# START OF SOURCE EXTRACT

Re: ext4: possible circular locking dependency at ext4_xattr_inode_create

Posted by Theodore Ts'o 1 year, 2 months ago

On Tue, Nov 12, 2024 at 04:34:21PM +0900, Sergey Senozhatsky wrote:
> 
> I've a following syzkaller report (no reproducer); the report is
> against 5.15, but the same call-chain seems possible in current
> upstream as well.  So I suspect that maybe ext4_xattr_inode_create()
> should take nested inode_lock (I_MUTEX_XATTR) instead.  Does the
> patch below make any sense?

These syzkaller reports result from mounting a corrupted (fuzzed) file
system typically when an inode is used in multiple contexts (e.g., as
a directory and an EA inode, etc.) at the same time.

I'd have to take a closer look to see if it makes sense, but in
general, very often whenever we try to fix one of these it ends up
triggering some other syzkaller failure.  And, these sorts of things
don't actually result in actual security problems (at worst, a hang /
denial of service attack), and the right thing to do is to just run
fsck on the !@#?!? file system before mounting the thing.

The best way to protect systems against threat model of users picking
up a random USB stick dropped in a parking lot that contains a
maliciously fuzzed file system is to either (a) run fsck before
allowing the file system to be mounted, (b) enable the enterprise
policy that prohibits USB thumb drives from being automounted, or (c)
mount USB stick in some kind of VM (e.g., CrosVM) and then use a
reverse virtiofs / 9pfs / fuse to make the file system be available in
the host system.

The last would be best solution, but it would require development
work.  So I mention it in the hopes that at some point I can convince
some company to pick it up, since it would significantly improve
security for all desktops, laptops, and mobile systems that want to
support mounting removeable storage.

In any case, trying to fix these sorts of syzkaller warnings is
essentially playing whack-a-mole, and so while I don't have objections
to these sorts of fixes, if it causes any kind of regression or worse,
*two* new syzkaller failures, it just makes life harder for overworked
ext4 developers.  :-)

# END OF SOURCE EXTRACT
# START OF SOURCE MATERIAL

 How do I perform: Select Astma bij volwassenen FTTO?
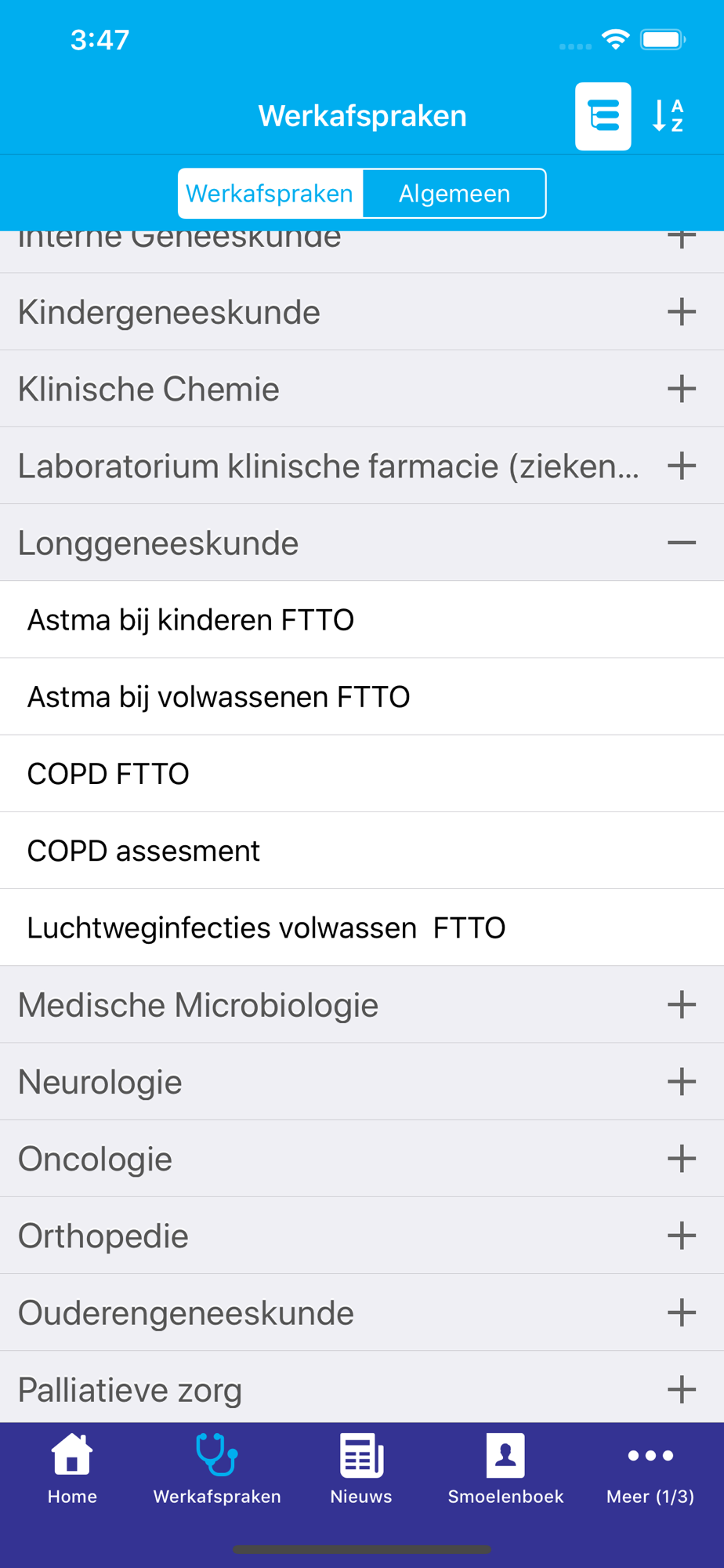coord(219,696)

# END OF SOURCE MATERIAL

(WORK INSTRUCTIONS)
1. In the ext4 reply, rewrite the paragraph beginning "The best way to protect systems" as a short bulleted list that keeps its main facts.
2. The ext4 reply calls the VM approach the best solution, yet it isn't available. Using only what the reply says, explain in one to three sentences why the author brings it up anyway.
3. Extend the ext4 reply by writing what might come next after its last sentence.

(RESPONSES IN ORDER)
1.
Threat: a user picks up a random USB stick from a parking lot that holds a maliciously fuzzed file system. Ways to protect against it:
- Run fsck before the file system is allowed to be mounted.
- Turn on the enterprise policy that stops USB thumb drives from being automounted.
- Mount the USB stick inside a VM (such as CrosVM), then use a reverse virtiofs, 9pfs, or fuse to make the file system available on the host.

2. It would take development work, so it doesn't exist yet. The author mentions it hoping to convince some company to take it on, because it would greatly improve security for all desktops, laptops, and mobile systems that want to support mounting removable storage.

3.
Cheers,

						- Ted

Re: ext4: possible circular locking dependency at ext4_xattr_inode_create

Posted by Sergey Senozhatsky 1 year, 2 months ago

Hi Ted,

On (24/11/12 10:29), Theodore Ts'o wrote:
> > I've a following syzkaller report (no reproducer); the report is
> > against 5.15, but the same call-chain seems possible in current
> > upstream as well.  So I suspect that maybe ext4_xattr_inode_create()
> > should take nested inode_lock (I_MUTEX_XATTR) instead.  Does the
> > patch below make any sense?
> 
> These syzkaller reports result from mounting a corrupted (fuzzed) file
> system typically when an inode is used in multiple contexts (e.g., as
> a directory and an EA inode, etc.) at the same time.

I certainly see your point, and I don't argue.

> I'd have to take a closer look to see if it makes sense, but in
> general, very often whenever we try to fix one of these it ends up
> triggering some other syzkaller failure.

I see, the one-liner that I posted sort of looks like an addition to
d1bc560e9a9c7 which landed in ext4 recently.

> And, these sorts of things don't actually result in actual security
> problems (at worst, a hang / denial of service attack), and the right
> thing to do is to just run fsck on the !@#?!? file system before
> mounting the thing.

So in our particular case reboot is a bad scenario.  Looking at reports
from the fleet I see a bunch of hung-task reboots with ext4 frames,
e.g. ext4_update_i_disksize()->down_write()->schedule() /* forever */,
but I can't claim that this is the deadlock that syzkaller has reported,
it very well might not be.